Zhang Huan has been defined a masochist, as a favourer of pornography. In China, where nudity is principally associated with sex, reactions to his work have been contrasting and more often than not his work has been considered scandalous. Besides, only recently in that country has a certain typology of performance been tolerated at all. We are not talking of the 1960s and 1970s, a period during which in the West there were, among others, an artist who had himself shot in the arm by a friend armed with a pistol (Chris Burden), another who injured herself in every imaginable manner (Gina Pane), an artist who practiced self-mutilation (Rudolf Schwarzkogler), an artist who gave herself over to the public as a sort of sacrificial offering (Marina Abramovic), an artist who masturbated hidden under a wooden platform (Vito Acconci), an artist who urinated into a friend’s mouth (Otto Muehl), and one who walked along city streets leading a man on a leash (Valie Export with Peter Weibel). With Zhang Huan we are in China in the middle of the 1990s and it is not by chance that for several years his performances exhibited a private character. The first official action, entitled Angel , dates back to 1993 and was conducted during of a painting exhibition held at the National Art Gallery in Beijing. The artist began the performance outside the exhibition space. He was covered with red liquid and manipulated several parts of a doll which, once recomposed, was brought inside the gallery and set up as if it was his "painting." This gesture provoked the immediate closure of the show and Huan as forced to write a letter of self-criticism.
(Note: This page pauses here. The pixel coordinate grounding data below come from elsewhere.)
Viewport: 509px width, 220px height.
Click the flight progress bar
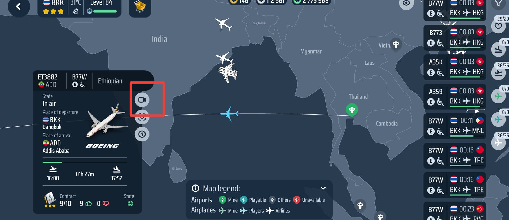click(x=85, y=162)
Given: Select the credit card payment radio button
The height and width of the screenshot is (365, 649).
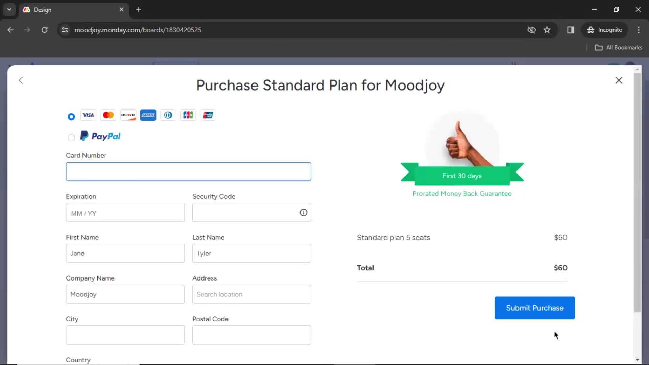Looking at the screenshot, I should coord(71,116).
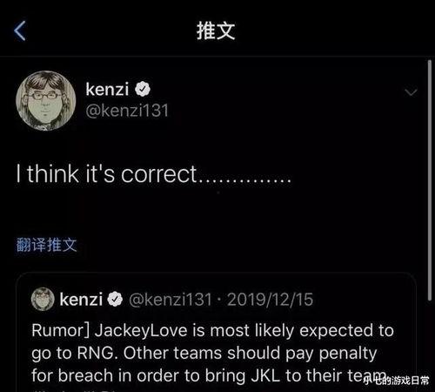Screen dimensions: 435x392
Task: Click the "Rumor]" line start in quote
Action: 57,331
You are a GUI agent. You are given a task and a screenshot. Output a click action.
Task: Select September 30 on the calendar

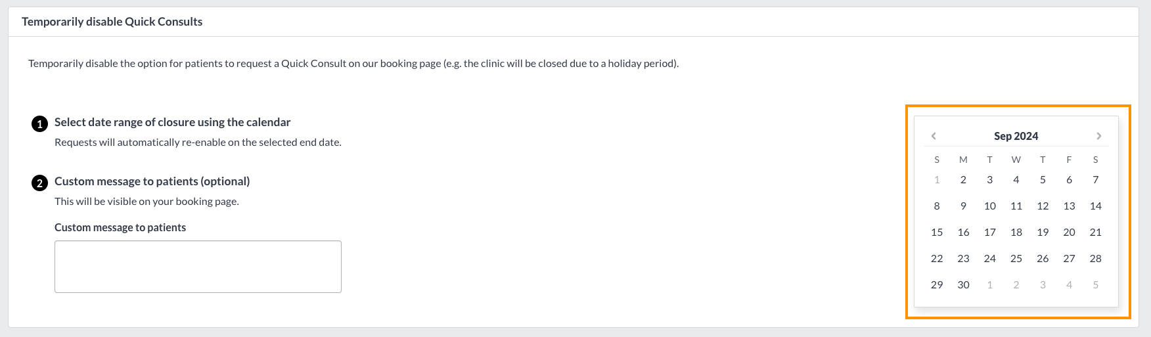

At the heart of almost all of Zhang Huan’s interventions lies a willingness to investigate the body’s existence through the pressures of diverse environments, always utilizing his own biography and culture as a point of departure. In the past, Huan has noted: "My decision to do performance art is directly related to my personal experience. I have always had troubles in my life. And these troubles have ended up in physical conflicts--- I felt that the world around me seemed to be intolerant of my existence. This frequent body contact made me realize the very fact that the body is the only direct way through which I come to know society, and society comes to know me. The body is the proof of identity. The body is language." The artist (for whom nudity is almost always fundamental) subjects his body to physical conditions that ordinary people have never experienced. And it is only under these circumstances that one is capable of "experiencing the relationship between the body and the spirit." According to Huan, it is during daily activities-going to work, sleeping, eating-that we come the closest to a concept of humanity. The presence of the fruition of his operations, but in many cases is an integral part of his work. Huan wants to share "a sense of the possible" with the spectator.
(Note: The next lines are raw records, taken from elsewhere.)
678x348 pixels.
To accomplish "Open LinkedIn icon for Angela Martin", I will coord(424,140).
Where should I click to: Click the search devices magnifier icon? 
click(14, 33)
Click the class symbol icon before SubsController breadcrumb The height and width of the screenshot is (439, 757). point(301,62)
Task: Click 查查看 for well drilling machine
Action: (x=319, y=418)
The artist left China years ago and now lives in New York. Permeable to all that surrounds him, with the passage of time his work has incorporated an inevitable convergence between East and West in which Christian and Buddhist rituals blend together, and citations of Western art history mix with traditional Chinese culture. His performances have become more choreographic, theatrical, ritualistic, ceremonial, spectacular, even at times acrobatic. Beginning with My America (Hard to Acclimatize) , 1999, and continuing with My Australia , 2000 through to My Rome , 2005, Zhang Huan’s performances have included a growing number of participants and ritual gestures. There are increased references to religion and social problems. His direction has become more articulated and complex to the point where the memory of that man seated in a narrow latrine and covered with flies remains anchored to nothing more than a photograph.